On Jan 13, 2012, at 1:50 AM, Nathan Coulson wrote:
> On Thu, Jan 12, 2012 at 1:32 PM, Bruce Dubbs <bruce.du...@gmail.com> wrote:
>> 
>> 
>> If we don't add things like an initramfs to the book, we will probably
>> need to limit what our users can do.

Initramfs is widely used everywhere else, so at the least, even if it's not 
widely used among LFSers, the educational value is quite high.

> Personally, I loved the fact that LFS kept up with the latest &
> greatest technologies, while still following existing standards.
> (Although sometimes we had others who tested out the bleeding edge
> waters).  Our move to grub, linux 2.6, udev, grub2, then 64bit was
> exciting to follow, and I loved the direction we went.


> (I wonder if I am the only one who misses such grand changes...
> things seem more stabler these days).

Nope! I miss it too. LFS used to have a lot more activity, with the separate 
hackers list and work being done on branches with new concepts. Of course, we 
also had a lot more flame wars then too - wish I could say I was just an 
innocent bystander in those. :(

> One last thing I would like to open up to the floor,  the use of
> "-B/tools/lib/" in chapter 5.
> 
> Would it be possible to look into using something like sysroot for
> /tools as opposed to defining CC/AR/RANLIB?  It always felt more
> complicated then what we need, and I can not make it work for my own
> personal LFS (multilib, for 64bit, and 32bit)

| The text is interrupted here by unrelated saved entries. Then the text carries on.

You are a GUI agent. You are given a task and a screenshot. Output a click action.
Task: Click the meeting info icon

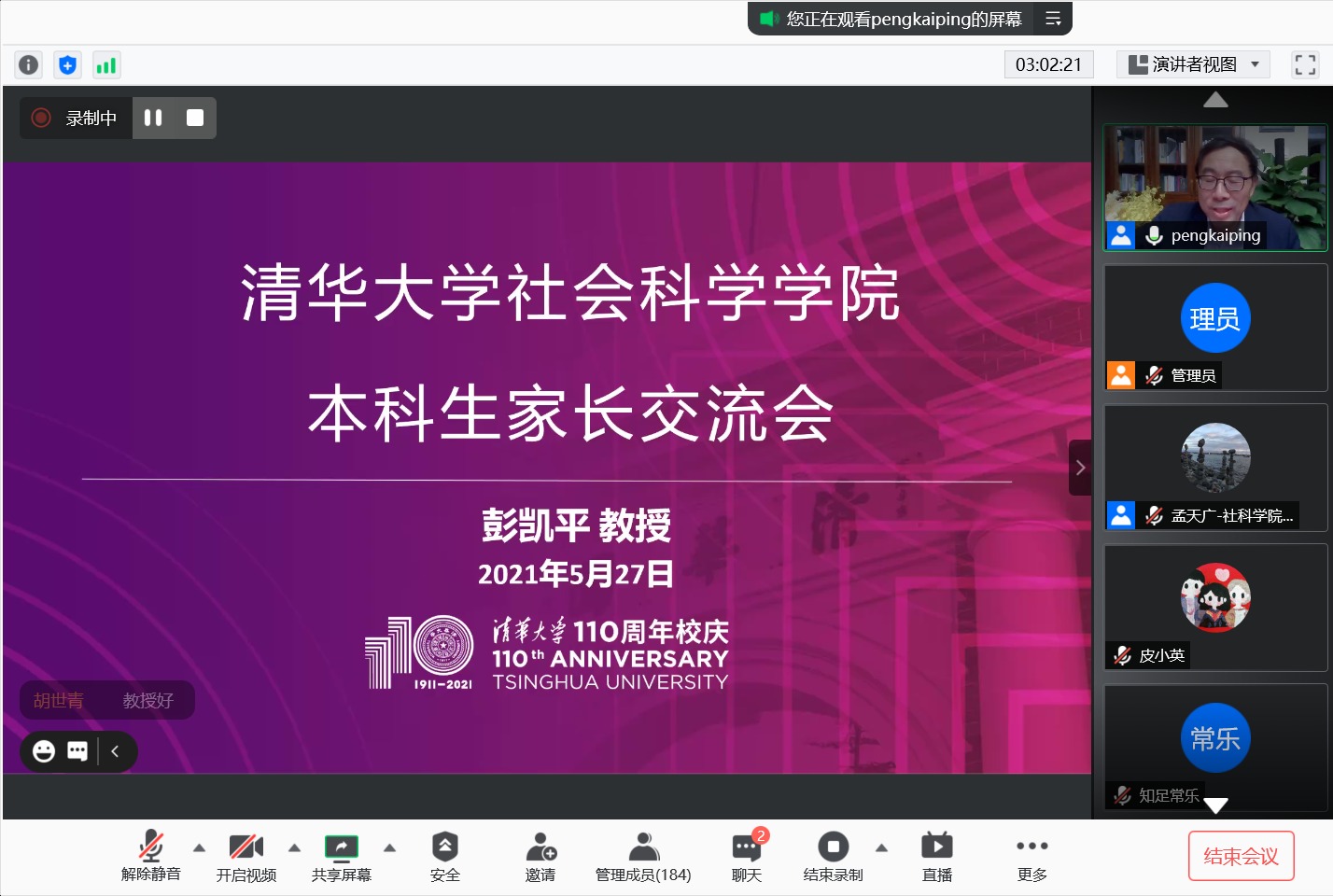(x=29, y=64)
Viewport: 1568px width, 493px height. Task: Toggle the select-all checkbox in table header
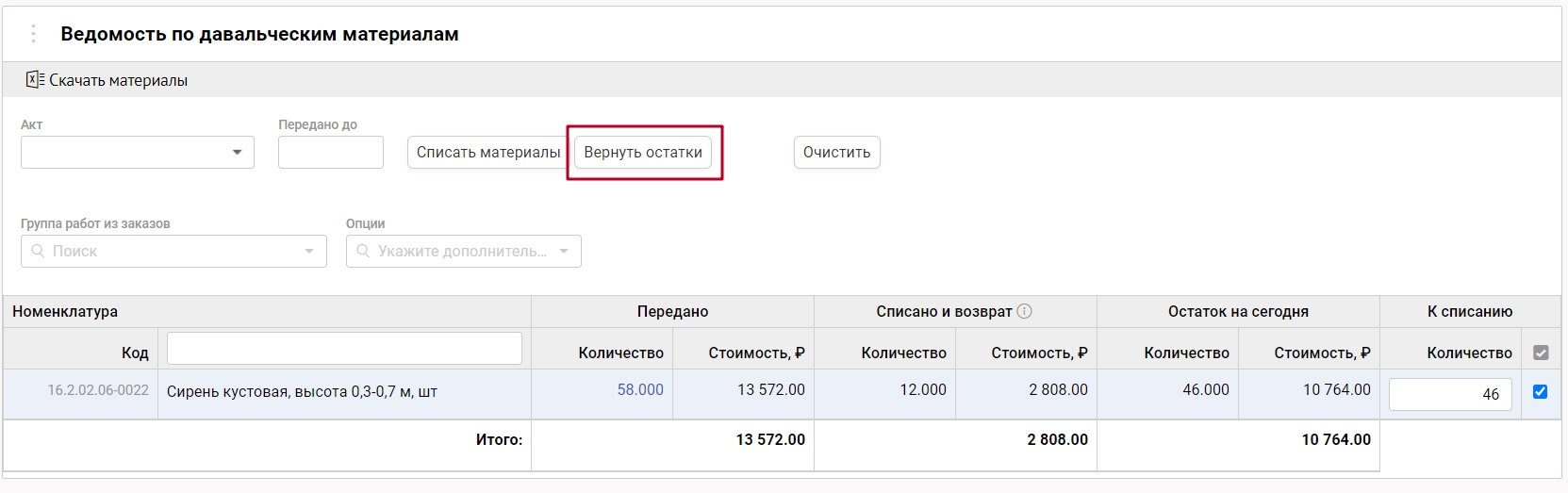[1541, 353]
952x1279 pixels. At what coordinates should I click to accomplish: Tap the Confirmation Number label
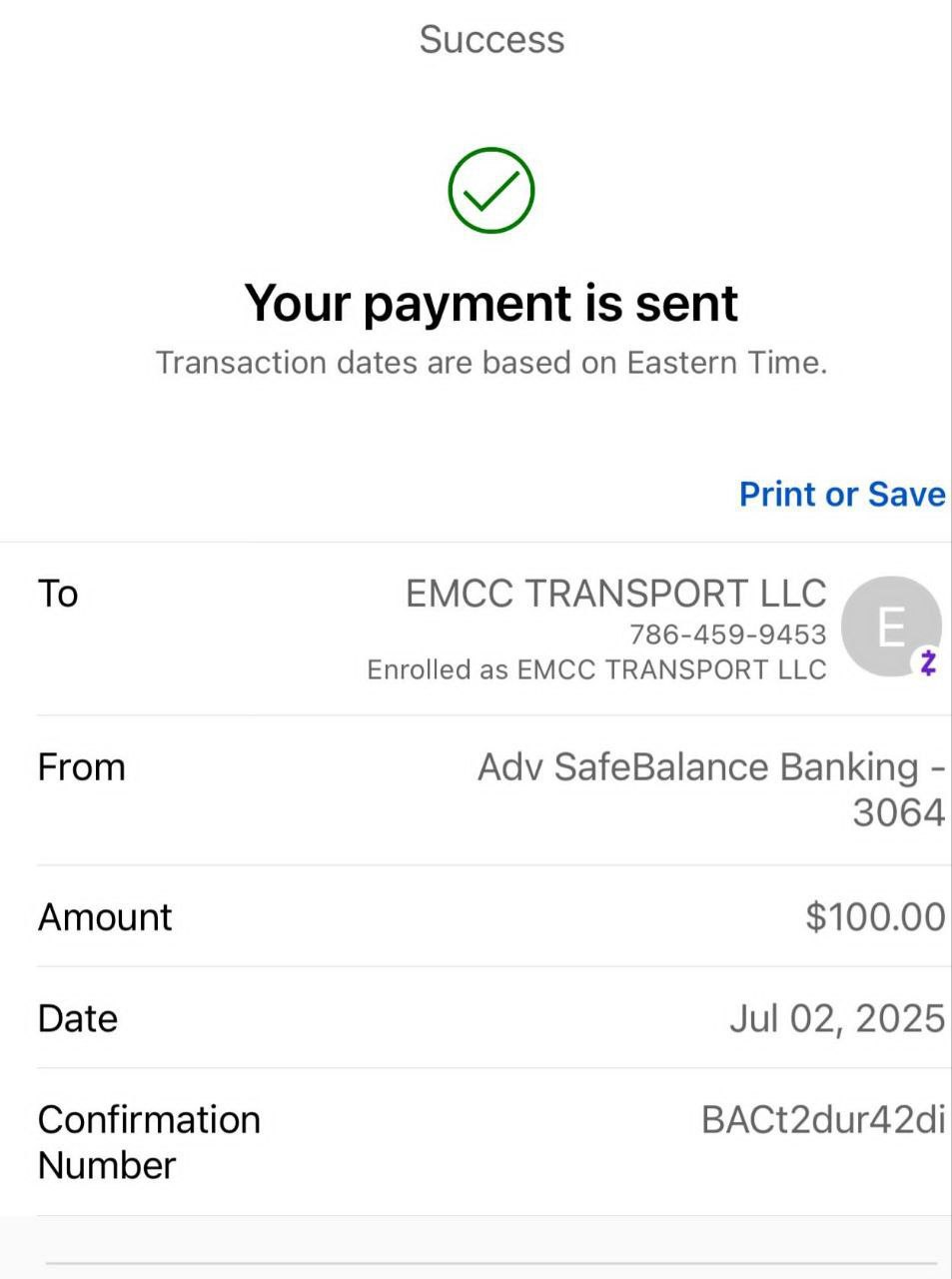149,1142
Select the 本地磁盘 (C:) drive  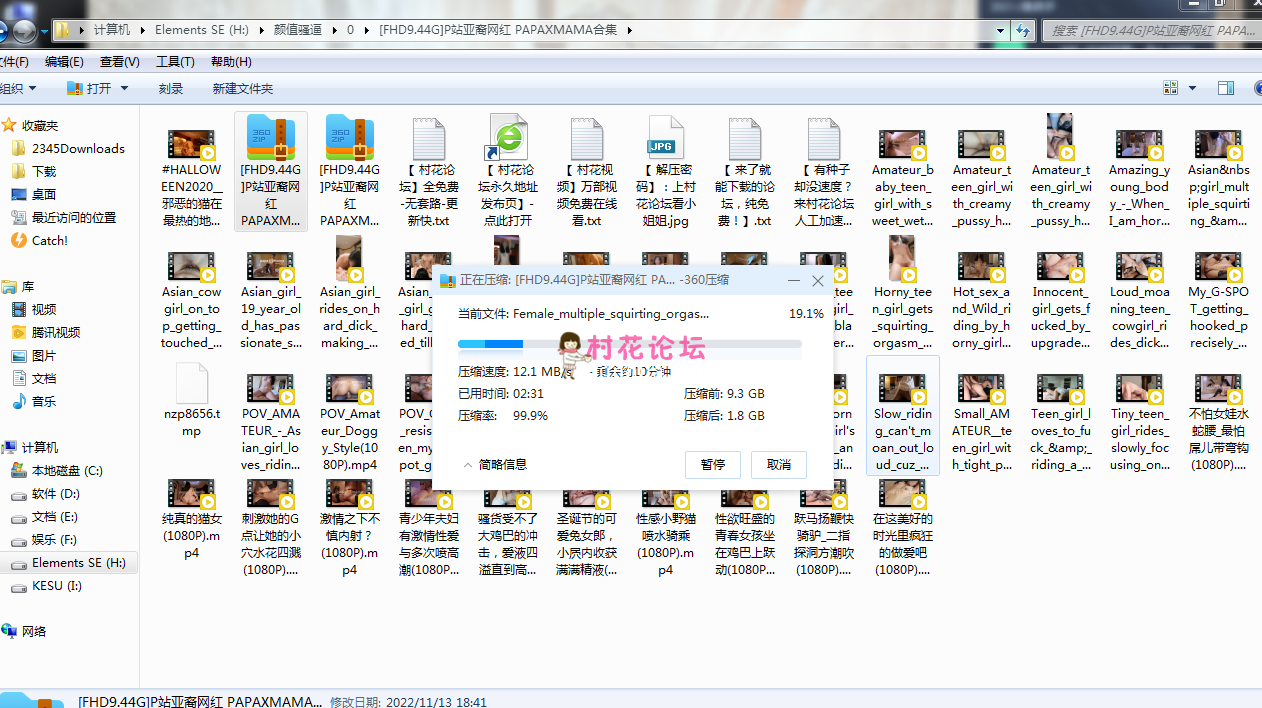pyautogui.click(x=66, y=470)
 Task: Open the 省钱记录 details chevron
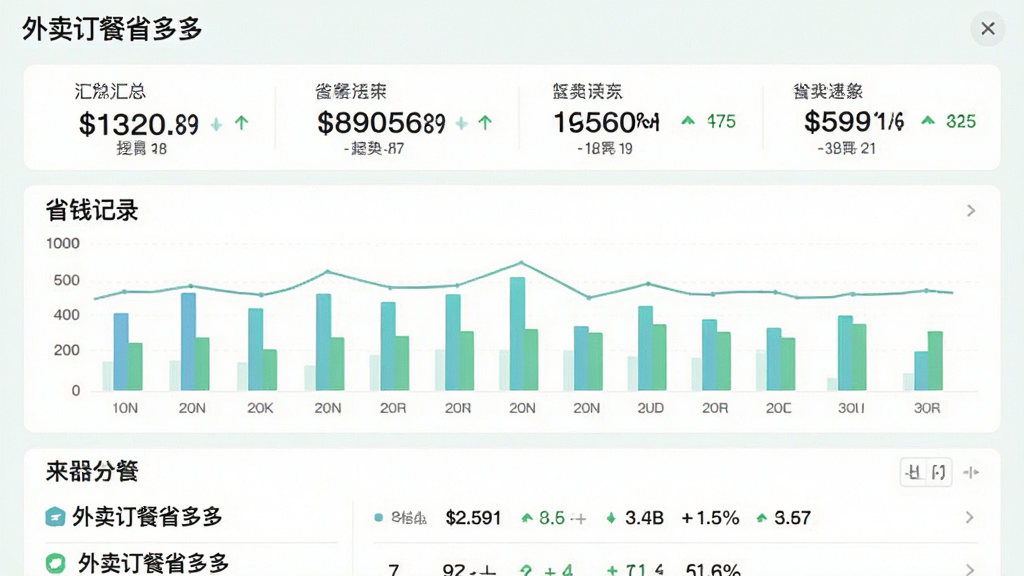tap(971, 210)

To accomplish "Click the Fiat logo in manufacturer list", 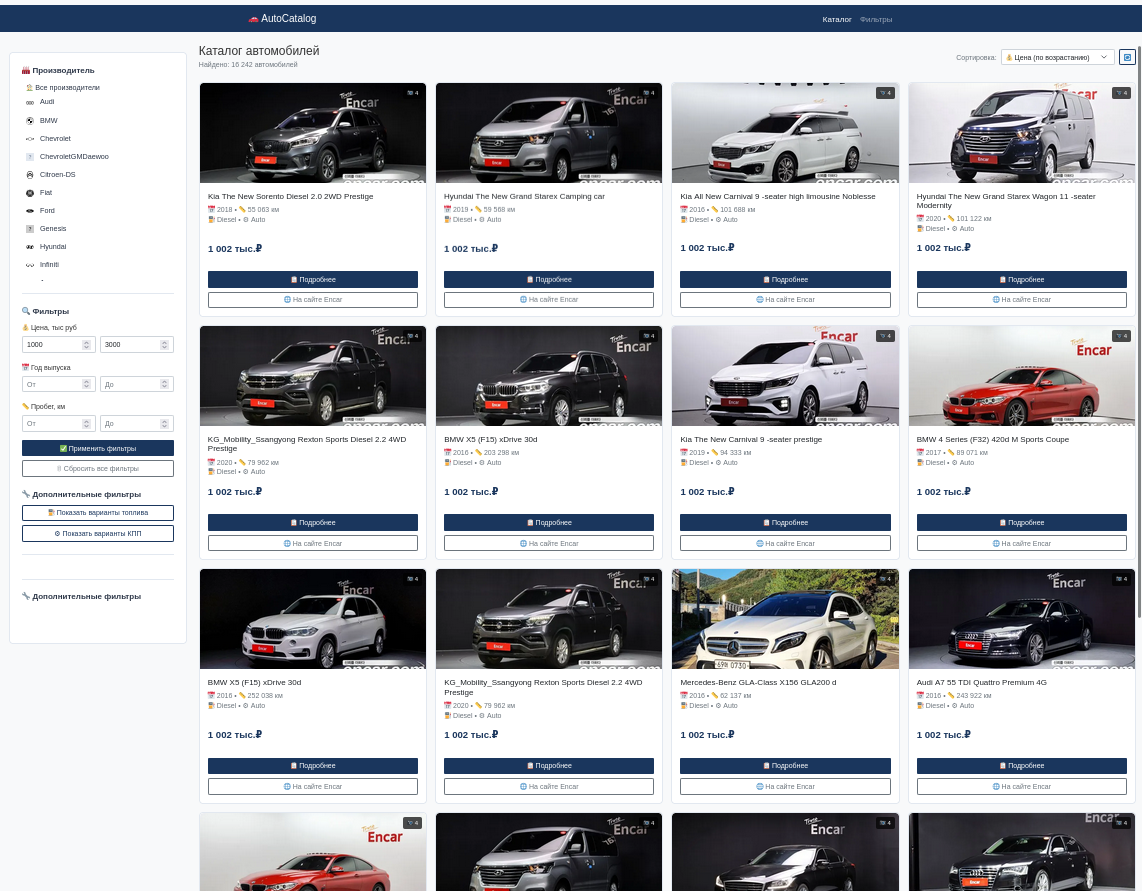I will pyautogui.click(x=30, y=193).
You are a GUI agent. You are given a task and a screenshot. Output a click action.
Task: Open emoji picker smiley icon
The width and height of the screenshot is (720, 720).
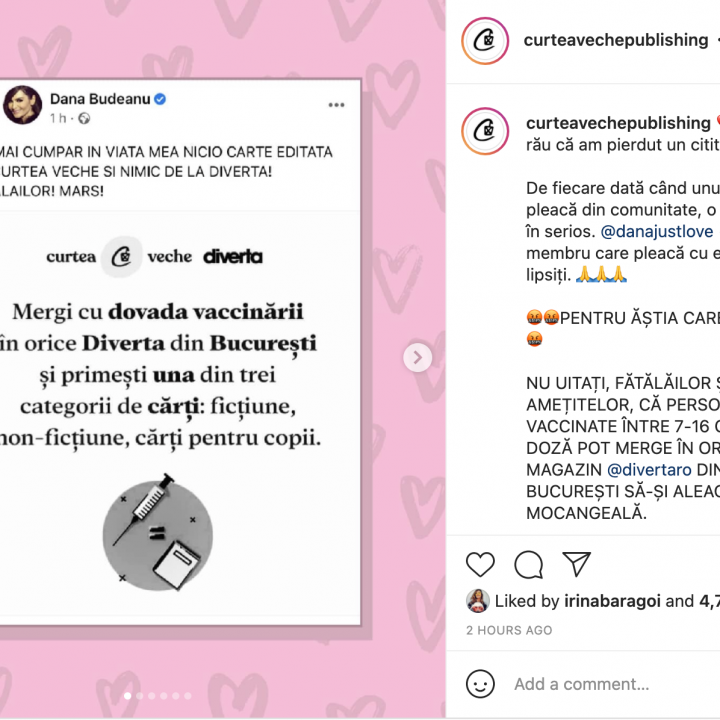(x=480, y=684)
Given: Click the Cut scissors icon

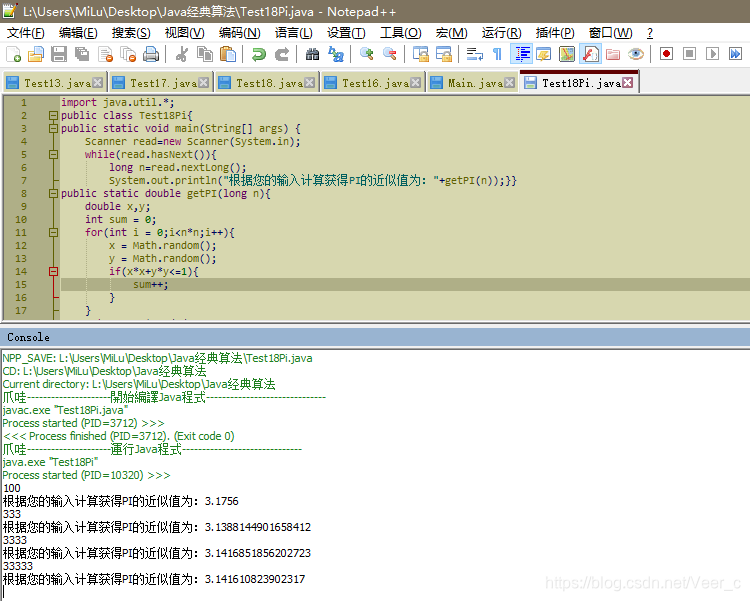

You could definitely kill -B. Ryan Oliver helped me develop a cross->native 
build without it and using sysroot a couple of years back. I've used it 
successfully recently to bootstrap the dev environment I needed for LightCube 
OS. You could also adjust gcc slightly so it only looks in /lib:/usr/lib. That 
way we don't need a /lib64 symlink on x86_64.